Fig. 2a depicts the PLE and PL spectra of SGP:0.01Eu²⁺ phosphor. The PLE spectrum monitored at 500 nm exhibits a broad band from 230 to 450 nm, which can be assigned to the electron transition from the 4f energy level to different 5d sub levels of Eu²⁺ ions. Upon 355 nm excitation, the PL spectrum consists of several broad bands which are ascribed to the 4f⁶5d¹–4f⁷ transition of the Eu²⁺ ions. As shown in Fig. 2b, this broad emission band can be decomposed into three well separated Gaussian components on an energy scale with maxima at 2.806 eV, 2.538 eV, and 2.315 eV corresponding to 442 nm, 489 nm, and 536 nm, respectively. Therefore, these suggest that there are three luminescent Eu²⁺ centers in the SGP host lattice with different local coordination environments, which is also supported by the crystal structure of the host lattice. The Sr₃Gd(PO₄)₃ host contains three possible different orientations of the [PO₄] tetrahedron within the (Sr,Gd)₈ bisdisphenoid corresponding to the three sets of partially occupied oxygen positions. The Gd³⁺/Sr²⁺ pairs of cations are disordered on a single crystallographic site (C₃ point group symmetry) while the oxygen atoms of the phosphate groups are distributed over three partially occupied sites.^11,12 That is to say, Sr²⁺ ions occupy three different C₃ crystallographic sites and have different crystal field strengths. Because the doping Eu²⁺ ions substitute the sites of the Sr²⁺, the Eu²⁺ ions occupy three different sites, which results in three well separated Gaussian bands.

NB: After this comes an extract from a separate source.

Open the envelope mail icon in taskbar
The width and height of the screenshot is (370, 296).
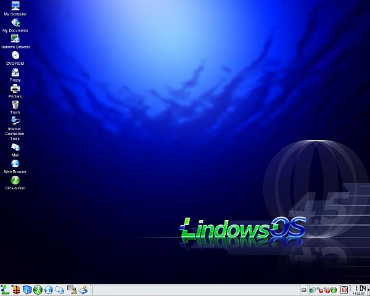[x=60, y=290]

Fig. 2 (a) PLE and PL spectra of SGP:Eu²⁺ phosphor. (b) The emission spectrum of SGP:0.01Eu²⁺ and its Gaussian components on an energy scale.

The PLE and PL spectra of SGP:0.06Mn²⁺ sample are shown in Fig. S1 (ESI†). The PLE spectrum consists of several peaks centered at 363, 407, 508 and 543 nm, corresponding to Mn²⁺ transitions from ground level ⁶A₁ (⁶S) to ⁴T₂ (⁴D), [⁴A₁ (⁴G), ⁴E (⁴G)], ⁴T₂ (⁴G) and ⁴T₁ (⁴G) levels. The PL spectrum shows a broad red emission band centered at 630 nm ascribed to the spin-forbidden ⁴T₁(⁴G) → ⁶A₁(⁶S) transition of the Mn²⁺ ions. Mn²⁺-doped luminescent materials have been known to show wide-ranging emission from 500 to 700 nm which is strongly affected by the strength of the crystal field and coordination number. Tetrahedrally coordinated Mn²⁺ in the host usually gives a green to yellow emission, whereas it emits red light in octahedral coordination.^14–16,20 In our case, the phosphors emit a broad red emission band peaked at 630 nm indicating that the Mn²⁺ ion occupies an octahedral site.

As seen in Fig. 3, we have observed a significant spectral overlap between the Eu²⁺ PL and Mn²⁺ PLE spectra, indicating that the emission spectrum of the Eu²⁺ ions matches with the excitation spectrum of the Mn²⁺ ions. Therefore, an effective resonance-type energy transfer from the Eu²⁺ to Mn²⁺ ions was expected. Moreover, as shown in Fig. 4, another evidence for energy transfer in SGP:0.01Eu²⁺,nMn²⁺ samples is that the PLE spectra monitoring the emission of the Mn²⁺ and the emission of Eu²⁺ are similar. The PLE spectrum shows a broad band ranging from 230 to 450 nm which matches well with the emission of commercially UV LED chips. After codoping Eu²⁺ and Mn²⁺ ions in the Sr₃Gd(PO₄)₃ host, the sample exhibits a tunable color emission under UV excitation. In Fig. 4, the PL spectrum of the SGP:0.01Eu²⁺,0.02Mn²⁺ sample shows a multicolor emission under excitation at 355 nm, which consists of a blue-green band corresponding to the f–d transition of the Eu²⁺ ions and a red band attributed to the ⁴T₁–⁶A₁ transition of the Mn²⁺ ions, respectively. Thus, we can adjust the relative intensity of the emission bands by tuning the amounts of the activator and pure white light can be obtained in a single host.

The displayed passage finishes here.